Aqui entram os dois documentos fundamentais que toda empresa precisa manter atualizados:
1. LTcat (Laudo Técnico das Condições Ambientais do Trabalho)
O LTCAT é um documento essencialmente previdenciário. O seu objetivo principal é avaliar o ambiente de trabalho e identificar se a exposição aos agentes nocivos justifica a concessão da aposentadoria especial pelo INSS. Ele é a base para o preenchimento do Perfil Profissiográfico Previdenciário (PPP) eletrônico no eSocial.
2. Laudos de Insalubridade e Periculosidade
São laudos trabalhistas focados especificamente em atestar se as atividades da empresa se enquadram nas exigências da NR-15 e NR-16.
É por meio desses laudos que se realizam as medições quantitativas (com o uso de aparelhos calibrados como dosímetros de ruído, termômetros de globo, entre outros) e análises qualitativas.
Como esses laudos reduzem custos na prática?
Neutralização pelo uso de EPIs e EPCs: A legislação prevê que, se a empresa fornecer Equipamentos de Proteção Coletiva (EPCs) ou Equipamentos de Proteção Individual (EPIs) adequados, treinar a equipe e fiscalizar o uso, o risco pode ser atenuado ou totalmente neutralizado.
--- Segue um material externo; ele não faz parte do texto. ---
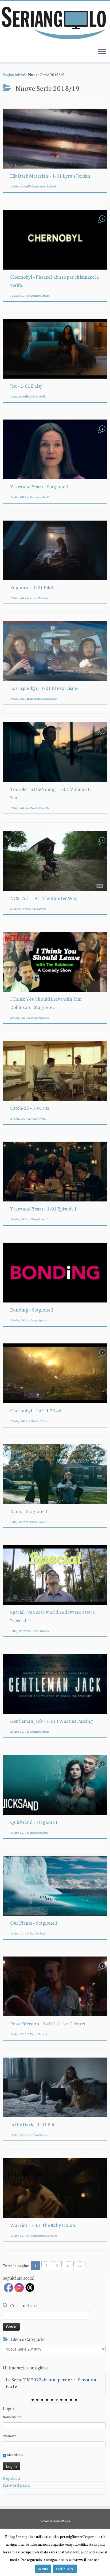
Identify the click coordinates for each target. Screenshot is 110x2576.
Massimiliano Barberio (43, 186)
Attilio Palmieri (38, 598)
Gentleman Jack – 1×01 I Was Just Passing (51, 1720)
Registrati (11, 2478)
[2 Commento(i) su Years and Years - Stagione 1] (103, 433)
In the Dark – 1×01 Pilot (33, 2124)
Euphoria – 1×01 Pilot (31, 587)
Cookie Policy (64, 2568)
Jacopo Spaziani (39, 1018)
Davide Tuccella (39, 808)
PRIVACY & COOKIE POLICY (55, 2521)
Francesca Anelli (39, 497)
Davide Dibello (37, 396)
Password (10, 2435)
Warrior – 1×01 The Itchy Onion (42, 2224)
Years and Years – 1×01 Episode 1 (43, 1208)
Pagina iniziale (15, 74)
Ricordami (14, 2454)
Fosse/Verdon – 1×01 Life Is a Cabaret (47, 2023)
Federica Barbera (39, 1631)
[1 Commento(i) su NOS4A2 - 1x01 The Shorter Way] (103, 845)
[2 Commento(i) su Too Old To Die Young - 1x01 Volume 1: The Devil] (103, 735)
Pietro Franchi (38, 2034)
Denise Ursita (38, 1421)
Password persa (16, 2485)
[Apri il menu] (102, 52)
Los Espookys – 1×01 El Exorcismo (44, 687)
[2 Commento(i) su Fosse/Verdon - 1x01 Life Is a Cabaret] (103, 1970)
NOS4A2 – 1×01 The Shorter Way (43, 897)
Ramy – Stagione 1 (29, 1510)
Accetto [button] (43, 2568)
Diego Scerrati (38, 1219)
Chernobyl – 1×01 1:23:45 (36, 1410)
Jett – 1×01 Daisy (26, 385)
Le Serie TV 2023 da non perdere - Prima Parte (48, 2382)
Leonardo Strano (39, 296)
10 (76, 2400)
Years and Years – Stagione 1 (39, 486)
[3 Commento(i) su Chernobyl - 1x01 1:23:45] (103, 1357)
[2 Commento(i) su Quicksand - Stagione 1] (103, 1768)
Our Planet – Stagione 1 (34, 1922)
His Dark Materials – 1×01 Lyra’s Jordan (50, 175)
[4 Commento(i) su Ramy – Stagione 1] (103, 1458)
Uma vez comprovada tecnicamente a neutralização ou eliminação da exposição acima dos limites de tolerância previstos na NR-15, a empresa poderá deixar de pagar o adicional de insalubridade, desde que mantidas as condições de controle e proteção .
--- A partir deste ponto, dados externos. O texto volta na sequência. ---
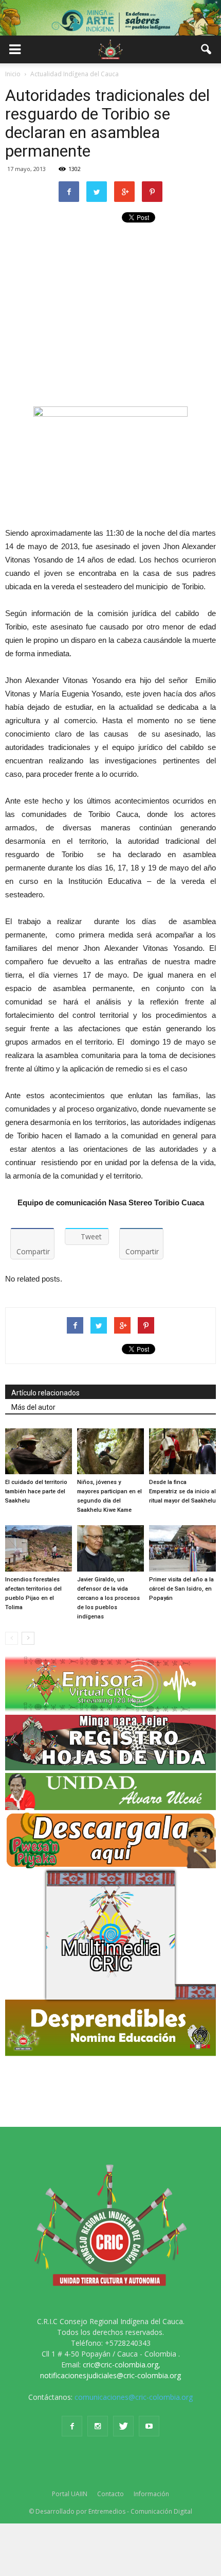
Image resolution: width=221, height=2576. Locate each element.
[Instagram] (97, 2426)
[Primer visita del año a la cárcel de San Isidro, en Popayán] (182, 1548)
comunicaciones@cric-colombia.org (134, 2397)
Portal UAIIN (69, 2493)
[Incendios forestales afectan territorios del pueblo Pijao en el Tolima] (38, 1548)
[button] (206, 49)
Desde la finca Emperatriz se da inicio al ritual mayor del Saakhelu (182, 1491)
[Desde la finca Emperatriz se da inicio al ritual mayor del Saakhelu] (182, 1451)
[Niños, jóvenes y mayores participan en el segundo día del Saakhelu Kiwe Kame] (110, 1451)
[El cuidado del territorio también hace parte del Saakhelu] (38, 1451)
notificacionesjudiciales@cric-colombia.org (110, 2375)
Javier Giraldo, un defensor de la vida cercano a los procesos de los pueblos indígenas (108, 1598)
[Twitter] (123, 2426)
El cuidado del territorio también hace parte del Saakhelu (36, 1491)
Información (151, 2493)
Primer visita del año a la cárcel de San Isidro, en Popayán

A simples entrega do EPI não elimina automaticamente a caracterização da insalubridade, sendo necessária comprovação técnica da eficácia, adequação, treinamento, fiscalização de uso e neutralização da exposição ocupacional.
Um laudo técnico robusto e atualizado comprova essa neutralização perante a fiscalização do Ministério do Trabalho e em eventuais ações judiciais, dando segurança jurídica para a suspensão do pagamento.
Além disso, os laudos evitam o chamado “passivo oculto”: quando a empresa não paga o adicional por achar que não deve, mas descobre a obrigação tarde demais, durante um processo trabalhista, sendo condenada a pagar retroativos de anos com juros e correções.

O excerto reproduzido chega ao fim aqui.